> _Votre consigne_: Recopiez sans rien modifier le passage de l'extrait choisi, depuis « À ce jour, cette » jusqu'à « s'accumulent. » inclus.

À ce jour, cette avalanche de promesses n'a en tout cas rien changé au
sort des malades : presque tous restent condamnés à mourir sans soins.
On
pourrait s'attendre à ce que ce constat d'abandon provoque un sursaut,
pour étendre rapidement la mise sous trithérapie antirétrovirale (ARV)
des patients qui en ont besoin. C'est pourtant le contraire qui est en
train de se produire : les entraves à l'accès aux traitements
s'accumulent.

> _Données fournies_:
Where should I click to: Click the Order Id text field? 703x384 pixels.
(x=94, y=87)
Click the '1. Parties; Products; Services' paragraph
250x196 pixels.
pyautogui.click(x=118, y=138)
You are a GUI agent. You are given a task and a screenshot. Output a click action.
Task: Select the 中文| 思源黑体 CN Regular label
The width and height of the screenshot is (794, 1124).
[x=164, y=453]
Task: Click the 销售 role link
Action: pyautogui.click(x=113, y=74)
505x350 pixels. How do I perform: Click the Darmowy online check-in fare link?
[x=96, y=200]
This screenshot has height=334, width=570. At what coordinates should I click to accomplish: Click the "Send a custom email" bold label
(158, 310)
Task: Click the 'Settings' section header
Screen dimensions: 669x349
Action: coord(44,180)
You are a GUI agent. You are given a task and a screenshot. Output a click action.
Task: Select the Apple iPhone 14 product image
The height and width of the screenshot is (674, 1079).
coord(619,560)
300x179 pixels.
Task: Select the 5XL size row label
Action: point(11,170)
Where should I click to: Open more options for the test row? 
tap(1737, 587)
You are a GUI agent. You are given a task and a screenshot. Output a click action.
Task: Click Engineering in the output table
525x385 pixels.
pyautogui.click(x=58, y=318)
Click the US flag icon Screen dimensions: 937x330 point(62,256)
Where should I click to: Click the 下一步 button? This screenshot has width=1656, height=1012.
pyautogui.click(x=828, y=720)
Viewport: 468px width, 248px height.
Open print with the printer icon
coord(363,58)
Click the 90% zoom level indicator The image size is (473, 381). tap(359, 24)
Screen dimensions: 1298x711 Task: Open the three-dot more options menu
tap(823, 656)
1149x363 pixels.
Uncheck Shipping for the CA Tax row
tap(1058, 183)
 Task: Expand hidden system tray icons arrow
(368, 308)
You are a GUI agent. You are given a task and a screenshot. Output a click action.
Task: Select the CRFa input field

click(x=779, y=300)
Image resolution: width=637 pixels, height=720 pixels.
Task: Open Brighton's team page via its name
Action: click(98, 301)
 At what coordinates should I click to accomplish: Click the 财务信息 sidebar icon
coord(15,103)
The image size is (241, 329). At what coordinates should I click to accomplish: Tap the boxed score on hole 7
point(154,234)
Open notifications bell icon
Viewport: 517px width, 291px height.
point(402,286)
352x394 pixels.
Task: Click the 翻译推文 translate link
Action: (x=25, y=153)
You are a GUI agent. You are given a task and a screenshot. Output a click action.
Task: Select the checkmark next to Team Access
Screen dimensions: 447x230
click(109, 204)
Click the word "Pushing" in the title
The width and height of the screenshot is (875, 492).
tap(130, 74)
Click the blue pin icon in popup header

> _Résultat obtenu_:
À ce jour, cette avalanche de promesses n'a en tout cas rien changé au
sort des malades : presque tous restent condamnés à mourir sans soins.
On
pourrait s'attendre à ce que ce constat d'abandon provoque un sursaut,
pour étendre rapidement la mise sous trithérapie antirétrovirale (ARV)
des patients qui en ont besoin. C'est pourtant le contraire qui est en
train de se produire : les entraves à l'accès aux traitements
s'accumulent.